We may one day be able to forecast powerful solar storms capable of devastating Earth’s electronics more than half a day in advance, following a successful test of the approach using the Solar Orbiter spacecraft.
The sun occasionally releases powerful blasts of plasma called coronal mass ejections (CMEs), which can generate strong magnetic fields that might damage electronics on Earth. However, while we have satellites and telescopes watching for signs of a CME, we can’t accurately predict which ejections pose a threat, because this depends on the magnetic field inside the CMEs themselves.
Among our most reliable tools for measuring these magnetic fields are satellites in gravitationally stable orbits around Earth called Lagrange points. These satellites are located hundreds of thousands of kilometres from Earth – but they are still positioned only about 1 per cent of the distance between our planet and the sun, which helps explain why they can only give warning of how powerful a CME might be less than an hour before it hits.
Now, Emma Davies at the Austrian Space Weather Office in Graz and her colleagues have found a way to provide an earlier warning using the European Space Agency’s Solar Orbiter, which orbits our star between 30 and 90 per cent of the distance between the sun and Earth. “Solar Orbiter is a science mission, it’s not really designed for this purpose,” says Davies. “This is just a bonus that we’ve been able to use it for a fortuitous alignment when a CME comes along.”
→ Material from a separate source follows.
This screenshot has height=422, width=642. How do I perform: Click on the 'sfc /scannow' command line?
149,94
On 17 and 23 March this year, Solar Orbiter was passing between Earth and the sun when two pairs of CMEs began racing towards our planet. Davies and her team used the spacecraft’s measurements of the magnetic field and solar wind speed to model each CME’s internal magnetic structures, which they could then use to predict the strength of the geomagnetic storm that each CME would produce. The entire process took fewer than 5 minutes and allowed the researchers to predict the strength of the storms 7 and 15 hours, respectively, before they reached Earth.
The predictions matched the actual geomagnetic storm strengths closely, says Davies. This is actually surprising, she says, given how much change a CME’s magnetic field can experience as it travels towards Earth. “The fact that not too much extra happened to it was quite lucky, and these CMEs were seemingly quite well behaved,” says Davies.
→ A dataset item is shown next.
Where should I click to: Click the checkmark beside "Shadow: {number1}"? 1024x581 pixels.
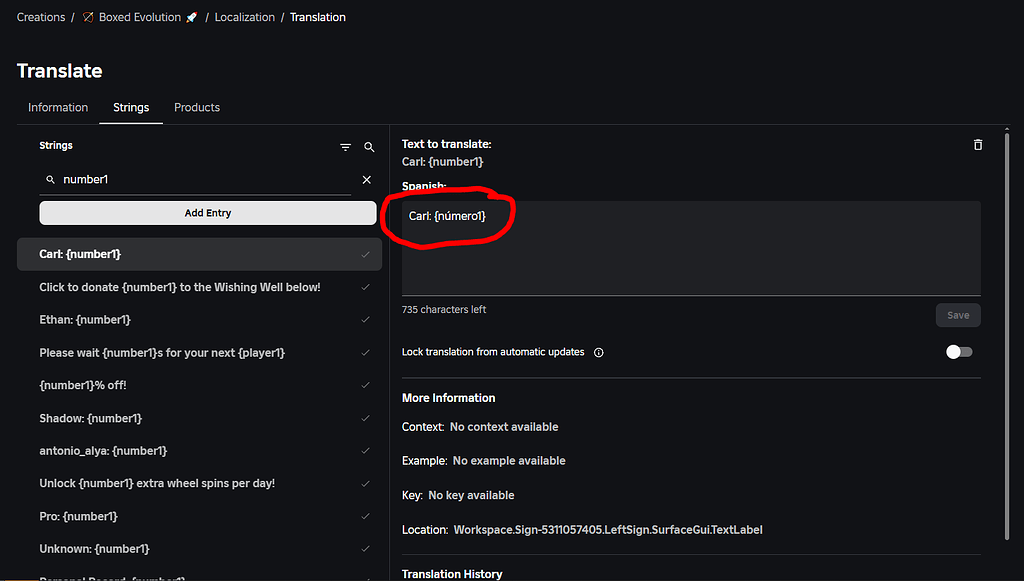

Future storms may not be so predictable, she cautions, and it was still difficult to predict exactly when these ones arrived, with at least several hours of uncertainty for both.
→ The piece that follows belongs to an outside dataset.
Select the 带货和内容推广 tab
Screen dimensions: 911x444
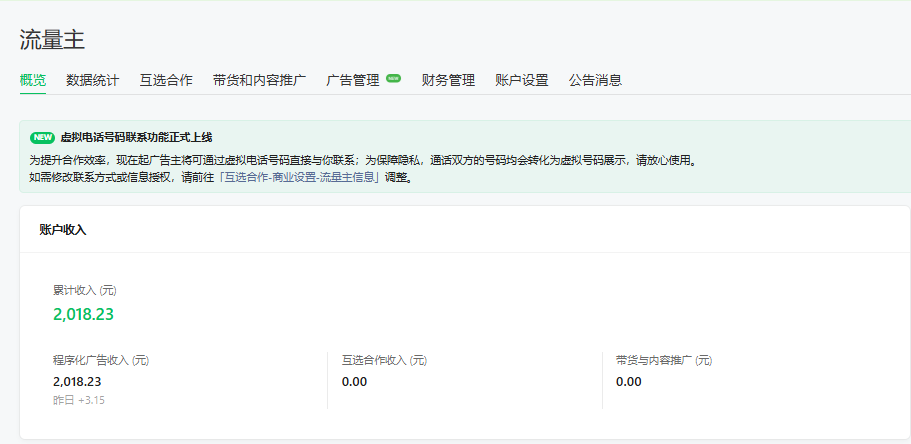point(259,80)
Even so, measuring CMEs soon after they leave the sun is a worthwhile activity, says Chris Scott at the University of Reading, UK, who wasn’t involved in the study. “It gives us early warning as to the likely configuration of magnetic field within each eruption,” he says, which can help us predict roughly how powerful a solar storm will be.
However, the data from just two events won’t be enough to refine predictive models and many more observations will be needed before we can have reliable custom-designed solar storm monitoring missions that orbit close to the sun, says Scott.